Gas Tank Renewal



Posted by casebro on Friday, July 09, 2004 at 3:25PM : In Reply to: Gas Tank Renewal posted by Hal on Friday, July 09, 2004

Do you even know if you have a dirty tank? Lots of cars get crap in the gas when they fill up- wishful thinking with a 50 year old tank though. First drain the tank into an open topped bucket, you can pour the old gas into you daily driver, it will burn. 10% old gas will smell at shutdown, but what else you gonna do with it? Just don't transfer the sludge into the other tank.

Remove sender for access as well as to look inside. I washed mine with detergent and water, rinsed out with a garden hose, dried with shop vac on blow,then slushed it with a coumpound. Look for Tank 'slushing' or 'sloshing' conpound, pour it in, roll it around to coat all sides, leave it on each side for a few minutes, pour the excess out the filler.

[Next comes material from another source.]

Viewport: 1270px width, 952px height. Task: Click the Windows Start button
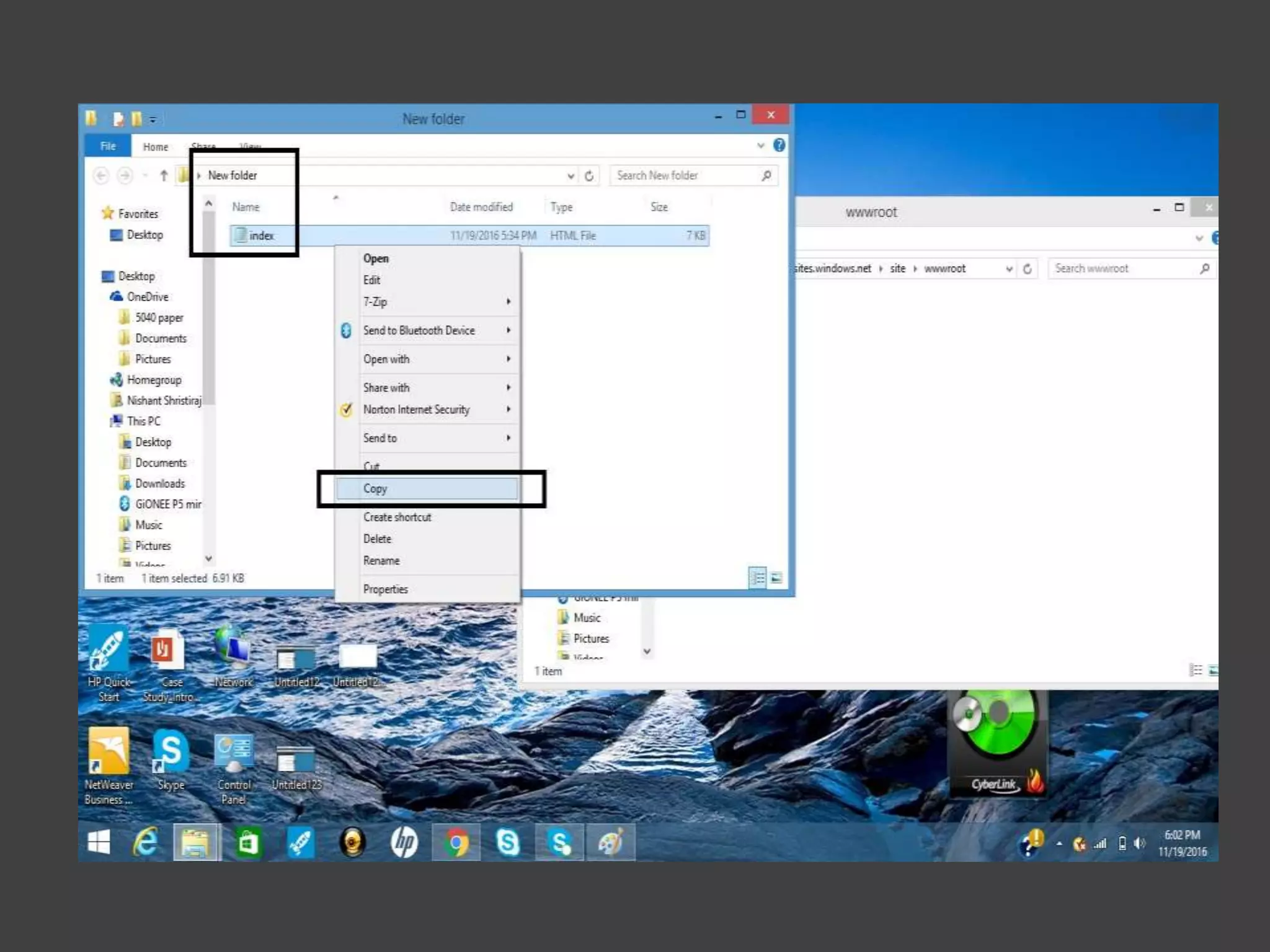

Let it dry several days- I ran my shop vac on blow into the filler (duct tape it) , with tank upside down so heavy fumes blow out the sender hole on the bottom. The slushing goo will glue down any loose stuff as well as seal. A very rusted tank probably needs some abrasive action inside- use a piece of chain, clean gravel, nuts and bolts, whatever, and shake tank w/ detergent for a few hours, then proceed with rinsing, drying, slushing.

Nothing you can't do in you own backyard.

Posted by Vaughn on Friday, July 09, 2004 at 9:01PM :

When you hot tank a gas tank the chemical will eat some of the OEM coating off which is ok as long as you recoat the tank to prevent it from rusting. Remove your tank and look inside with a flashlight. If the sides look nice and shinny, then you probably had junk inside. If they look brown and rusty, time to clean and recoat. You can have it cleaned (hot tanked) by a radiator shop and that will etch the tank which is what you need to do before you recoat. There are several products available to use but you have to be careful in your selection. Some of these products will separate from the tank side over time. I used a product that is approved for both vehicles and aircraft. I figured if the FAA has approved it, it has to be good.

The product is only available from Bill Hirsh. His information is in the PIF under gas tank. I did my tank and filler tube. So far no rust has appeared and it been 7 years.